What to produce: Copy each line of the material below that includes the string "mail".
[[ Information, beginning ]]
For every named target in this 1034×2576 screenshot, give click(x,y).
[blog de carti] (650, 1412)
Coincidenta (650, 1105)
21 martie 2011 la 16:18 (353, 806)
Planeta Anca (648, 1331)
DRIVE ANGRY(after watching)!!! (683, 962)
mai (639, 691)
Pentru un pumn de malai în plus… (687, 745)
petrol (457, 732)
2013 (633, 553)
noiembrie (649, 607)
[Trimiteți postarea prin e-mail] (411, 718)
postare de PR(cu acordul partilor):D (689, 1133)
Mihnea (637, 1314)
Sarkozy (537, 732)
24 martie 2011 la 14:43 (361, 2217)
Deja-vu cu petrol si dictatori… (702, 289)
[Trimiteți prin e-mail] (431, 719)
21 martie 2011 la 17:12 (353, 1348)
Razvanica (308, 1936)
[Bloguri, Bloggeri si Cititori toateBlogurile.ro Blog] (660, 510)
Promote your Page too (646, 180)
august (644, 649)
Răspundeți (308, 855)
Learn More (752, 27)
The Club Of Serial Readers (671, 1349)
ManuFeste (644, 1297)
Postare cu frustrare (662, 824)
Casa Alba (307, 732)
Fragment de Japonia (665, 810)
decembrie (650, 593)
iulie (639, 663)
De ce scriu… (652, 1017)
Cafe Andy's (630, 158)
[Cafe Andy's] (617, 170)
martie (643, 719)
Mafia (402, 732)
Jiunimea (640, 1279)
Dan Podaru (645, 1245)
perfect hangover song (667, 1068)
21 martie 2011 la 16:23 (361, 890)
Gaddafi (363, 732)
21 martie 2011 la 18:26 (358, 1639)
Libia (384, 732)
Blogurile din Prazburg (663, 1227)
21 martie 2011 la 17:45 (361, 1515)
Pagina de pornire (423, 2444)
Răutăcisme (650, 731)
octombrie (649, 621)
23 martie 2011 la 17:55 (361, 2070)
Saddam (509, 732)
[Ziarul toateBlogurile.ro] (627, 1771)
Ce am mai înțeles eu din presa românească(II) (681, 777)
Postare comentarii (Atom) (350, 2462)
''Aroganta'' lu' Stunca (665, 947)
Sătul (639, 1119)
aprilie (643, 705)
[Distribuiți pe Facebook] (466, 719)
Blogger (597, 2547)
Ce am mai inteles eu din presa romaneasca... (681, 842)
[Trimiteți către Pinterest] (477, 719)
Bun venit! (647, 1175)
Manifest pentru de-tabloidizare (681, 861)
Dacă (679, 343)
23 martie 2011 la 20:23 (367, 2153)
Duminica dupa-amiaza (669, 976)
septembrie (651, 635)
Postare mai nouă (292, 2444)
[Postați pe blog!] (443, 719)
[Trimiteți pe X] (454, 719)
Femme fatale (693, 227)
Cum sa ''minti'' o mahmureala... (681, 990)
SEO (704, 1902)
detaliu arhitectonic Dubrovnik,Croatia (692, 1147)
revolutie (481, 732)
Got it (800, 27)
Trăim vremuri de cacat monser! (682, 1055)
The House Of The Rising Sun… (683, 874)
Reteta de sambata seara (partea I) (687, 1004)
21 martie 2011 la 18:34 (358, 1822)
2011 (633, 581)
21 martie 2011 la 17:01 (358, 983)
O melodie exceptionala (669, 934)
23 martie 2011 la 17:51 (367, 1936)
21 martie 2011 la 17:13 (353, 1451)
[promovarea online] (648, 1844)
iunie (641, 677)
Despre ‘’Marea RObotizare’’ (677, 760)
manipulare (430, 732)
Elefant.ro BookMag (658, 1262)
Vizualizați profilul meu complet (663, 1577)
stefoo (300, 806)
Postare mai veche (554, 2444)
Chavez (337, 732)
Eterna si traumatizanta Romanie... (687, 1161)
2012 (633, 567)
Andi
[[ Information, end ]]
[[ Information, beginning ]]
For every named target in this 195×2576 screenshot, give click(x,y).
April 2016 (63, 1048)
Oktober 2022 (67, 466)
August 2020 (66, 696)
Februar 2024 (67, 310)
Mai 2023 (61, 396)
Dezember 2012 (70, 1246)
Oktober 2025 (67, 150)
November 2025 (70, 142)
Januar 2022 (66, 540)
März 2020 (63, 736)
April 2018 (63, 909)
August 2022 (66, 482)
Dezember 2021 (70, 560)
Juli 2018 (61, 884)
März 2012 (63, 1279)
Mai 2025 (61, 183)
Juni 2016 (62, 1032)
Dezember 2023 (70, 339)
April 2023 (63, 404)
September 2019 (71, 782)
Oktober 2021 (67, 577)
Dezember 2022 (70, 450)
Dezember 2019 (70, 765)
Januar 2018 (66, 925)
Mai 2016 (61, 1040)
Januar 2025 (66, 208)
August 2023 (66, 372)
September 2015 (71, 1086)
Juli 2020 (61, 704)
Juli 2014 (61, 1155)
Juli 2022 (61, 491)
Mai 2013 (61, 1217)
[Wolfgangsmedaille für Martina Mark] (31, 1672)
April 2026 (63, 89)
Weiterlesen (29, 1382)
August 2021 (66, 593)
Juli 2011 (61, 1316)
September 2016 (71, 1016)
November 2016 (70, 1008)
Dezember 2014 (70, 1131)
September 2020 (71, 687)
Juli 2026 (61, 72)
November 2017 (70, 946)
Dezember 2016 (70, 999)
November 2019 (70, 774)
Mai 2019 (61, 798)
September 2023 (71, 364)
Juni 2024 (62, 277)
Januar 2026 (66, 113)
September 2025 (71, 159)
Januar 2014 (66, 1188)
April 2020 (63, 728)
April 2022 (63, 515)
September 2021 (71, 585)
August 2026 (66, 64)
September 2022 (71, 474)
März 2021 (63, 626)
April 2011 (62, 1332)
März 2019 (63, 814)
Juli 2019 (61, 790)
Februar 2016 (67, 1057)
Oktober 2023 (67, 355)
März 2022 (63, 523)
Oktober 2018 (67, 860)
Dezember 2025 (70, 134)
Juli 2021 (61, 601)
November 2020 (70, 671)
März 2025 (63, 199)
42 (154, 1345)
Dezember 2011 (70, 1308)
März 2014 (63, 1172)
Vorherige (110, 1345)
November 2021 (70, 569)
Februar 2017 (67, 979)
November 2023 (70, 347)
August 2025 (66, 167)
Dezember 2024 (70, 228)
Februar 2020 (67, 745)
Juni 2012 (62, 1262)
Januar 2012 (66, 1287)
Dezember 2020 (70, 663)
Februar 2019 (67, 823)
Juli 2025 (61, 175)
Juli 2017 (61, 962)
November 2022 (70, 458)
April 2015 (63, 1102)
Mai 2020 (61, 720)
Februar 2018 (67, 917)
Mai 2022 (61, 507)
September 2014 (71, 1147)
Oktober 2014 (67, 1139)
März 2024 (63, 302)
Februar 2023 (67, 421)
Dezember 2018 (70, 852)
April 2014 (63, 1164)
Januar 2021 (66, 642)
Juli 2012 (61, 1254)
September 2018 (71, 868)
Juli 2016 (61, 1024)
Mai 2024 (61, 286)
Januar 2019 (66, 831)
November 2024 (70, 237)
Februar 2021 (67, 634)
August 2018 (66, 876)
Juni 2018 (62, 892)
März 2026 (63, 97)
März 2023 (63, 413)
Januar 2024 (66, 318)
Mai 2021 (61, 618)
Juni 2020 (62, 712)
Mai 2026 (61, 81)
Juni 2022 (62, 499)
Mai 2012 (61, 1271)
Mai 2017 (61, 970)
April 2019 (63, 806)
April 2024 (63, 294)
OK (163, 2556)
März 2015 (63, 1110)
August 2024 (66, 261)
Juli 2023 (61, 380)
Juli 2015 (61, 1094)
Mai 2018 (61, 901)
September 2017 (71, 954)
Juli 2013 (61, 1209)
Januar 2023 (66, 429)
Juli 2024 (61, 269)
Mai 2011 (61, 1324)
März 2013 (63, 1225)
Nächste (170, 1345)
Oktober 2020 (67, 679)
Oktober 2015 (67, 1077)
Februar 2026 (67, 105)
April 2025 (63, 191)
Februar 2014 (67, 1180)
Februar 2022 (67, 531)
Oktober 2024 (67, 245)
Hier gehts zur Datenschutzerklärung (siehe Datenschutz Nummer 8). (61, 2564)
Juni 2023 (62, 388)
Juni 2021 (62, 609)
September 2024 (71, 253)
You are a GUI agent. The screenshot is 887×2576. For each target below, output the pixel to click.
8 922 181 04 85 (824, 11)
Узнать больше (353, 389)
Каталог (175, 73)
[[ Information, end ]]
[[ Information, beginning ]]
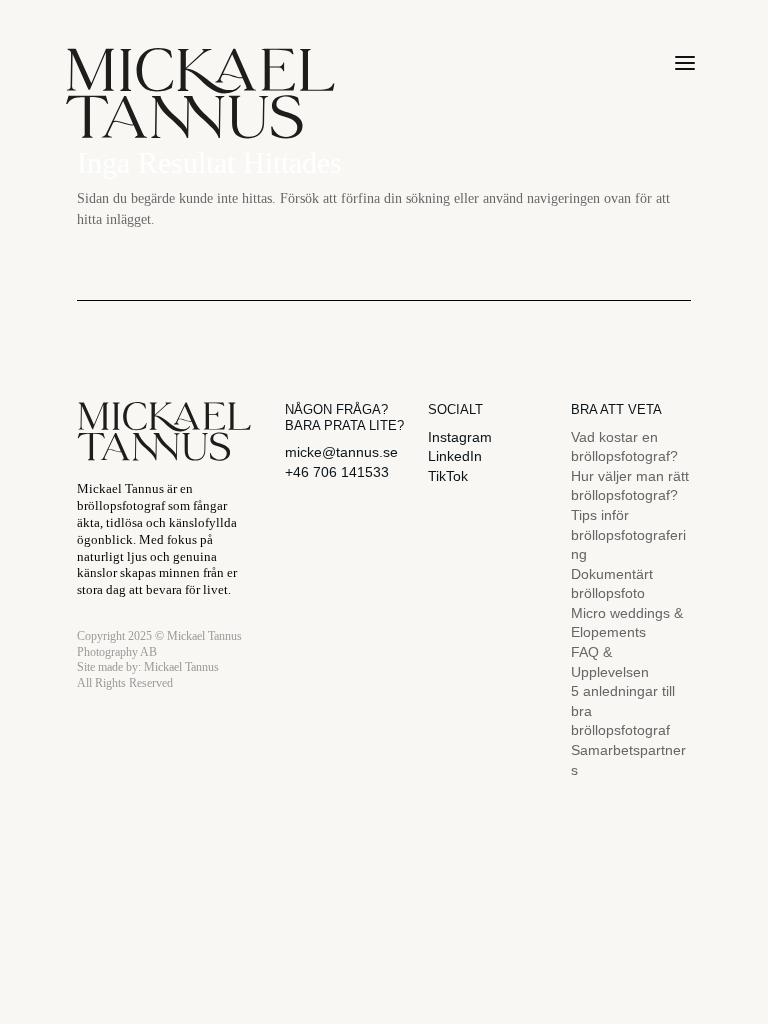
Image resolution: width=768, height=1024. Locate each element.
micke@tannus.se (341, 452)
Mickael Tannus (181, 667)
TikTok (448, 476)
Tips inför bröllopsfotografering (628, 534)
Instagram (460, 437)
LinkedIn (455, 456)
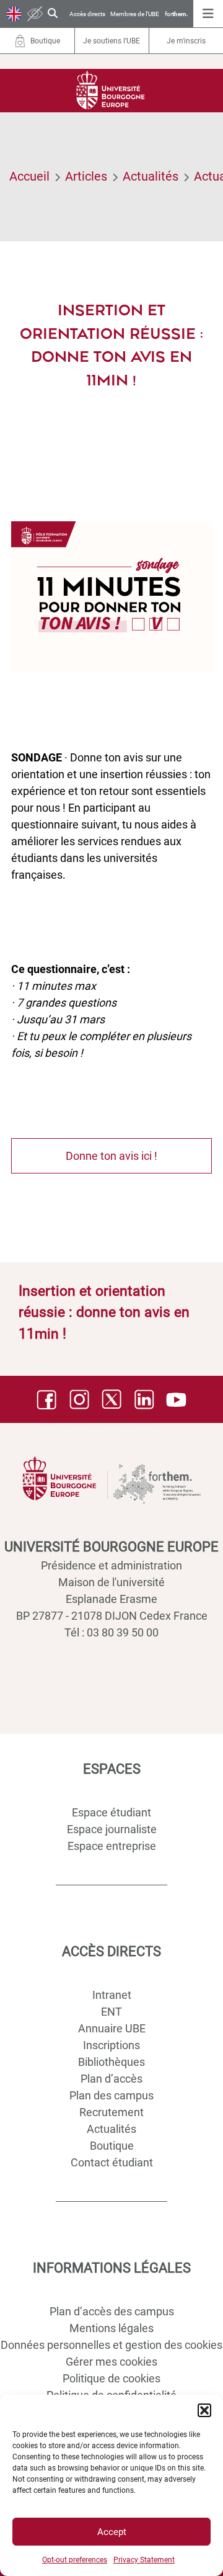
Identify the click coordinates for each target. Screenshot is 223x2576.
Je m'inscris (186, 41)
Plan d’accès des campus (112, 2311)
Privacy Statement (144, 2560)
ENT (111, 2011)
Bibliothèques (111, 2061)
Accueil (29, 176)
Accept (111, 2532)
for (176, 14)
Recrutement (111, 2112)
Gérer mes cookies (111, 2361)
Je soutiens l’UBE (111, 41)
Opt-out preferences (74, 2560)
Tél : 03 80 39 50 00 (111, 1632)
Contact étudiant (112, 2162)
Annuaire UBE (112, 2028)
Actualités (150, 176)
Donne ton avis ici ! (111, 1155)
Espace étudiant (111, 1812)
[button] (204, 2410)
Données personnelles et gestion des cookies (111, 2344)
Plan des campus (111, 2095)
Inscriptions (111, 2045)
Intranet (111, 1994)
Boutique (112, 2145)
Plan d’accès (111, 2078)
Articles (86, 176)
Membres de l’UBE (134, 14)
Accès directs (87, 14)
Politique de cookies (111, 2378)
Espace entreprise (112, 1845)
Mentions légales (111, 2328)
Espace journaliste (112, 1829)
[[ Information, end ]]
Response to the exercise:
[Trimiteți postarea prin e-mail] (411, 718)
[Trimiteți prin e-mail] (431, 719)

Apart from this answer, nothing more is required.